**Supplied material**
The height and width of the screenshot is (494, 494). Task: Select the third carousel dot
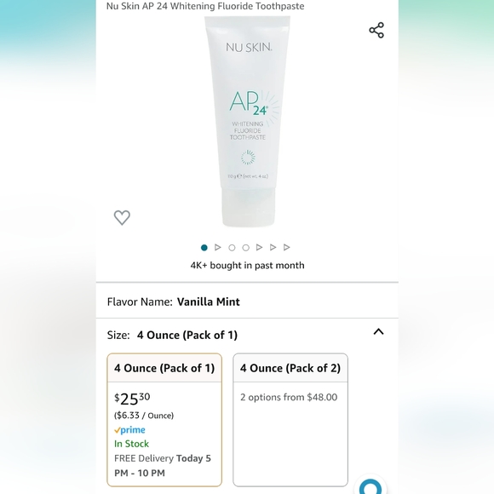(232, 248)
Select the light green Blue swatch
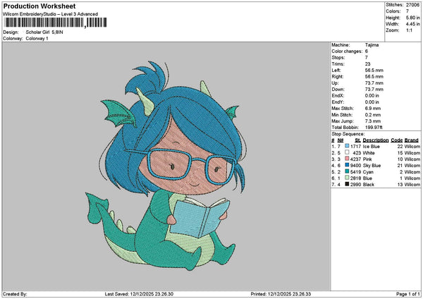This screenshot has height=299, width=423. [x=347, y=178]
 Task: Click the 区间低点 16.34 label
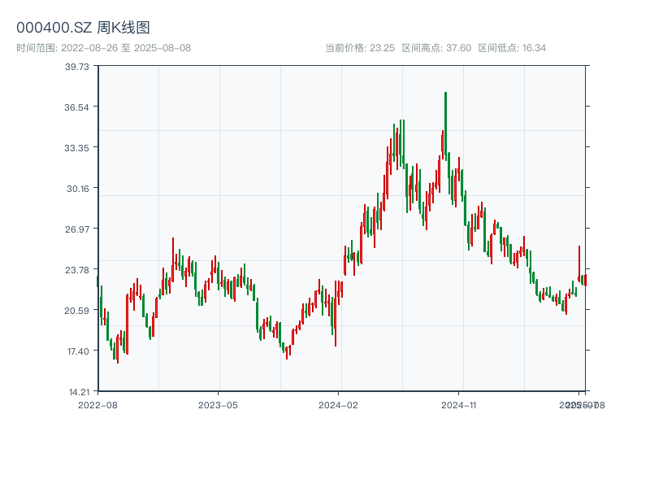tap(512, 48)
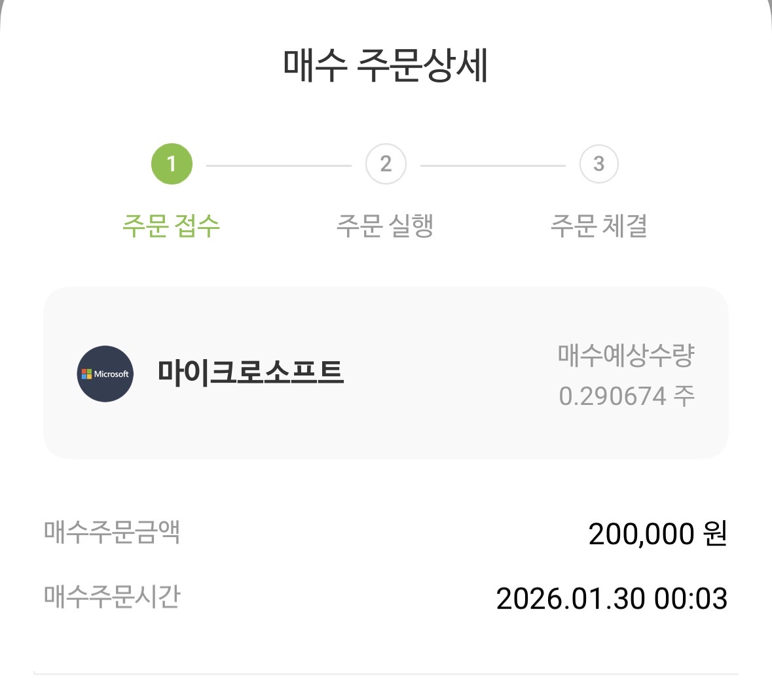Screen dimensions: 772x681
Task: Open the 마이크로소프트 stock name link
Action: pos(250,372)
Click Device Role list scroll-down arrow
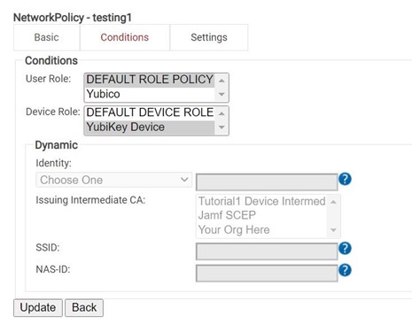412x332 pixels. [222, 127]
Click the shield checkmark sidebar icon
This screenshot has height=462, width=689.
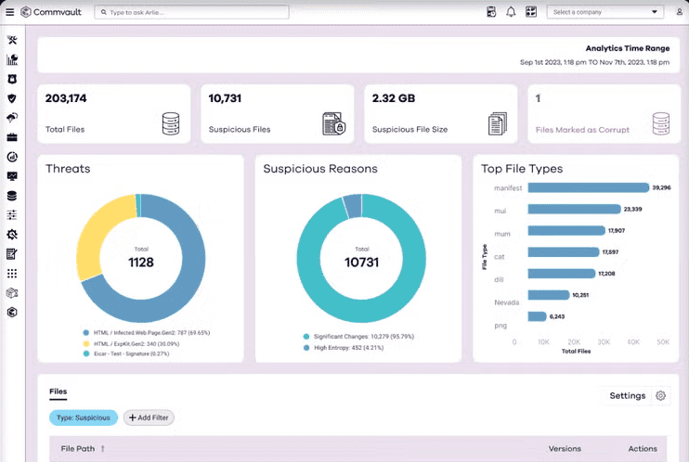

**Work required**
Repeat the lines of the records verbatim, starting at the line containing "Click the shield checkmark sidebar icon" and stopping after the final line. Images stay out.

**Solution for this exercise**
Click the shield checkmark sidebar icon
This screenshot has height=462, width=689.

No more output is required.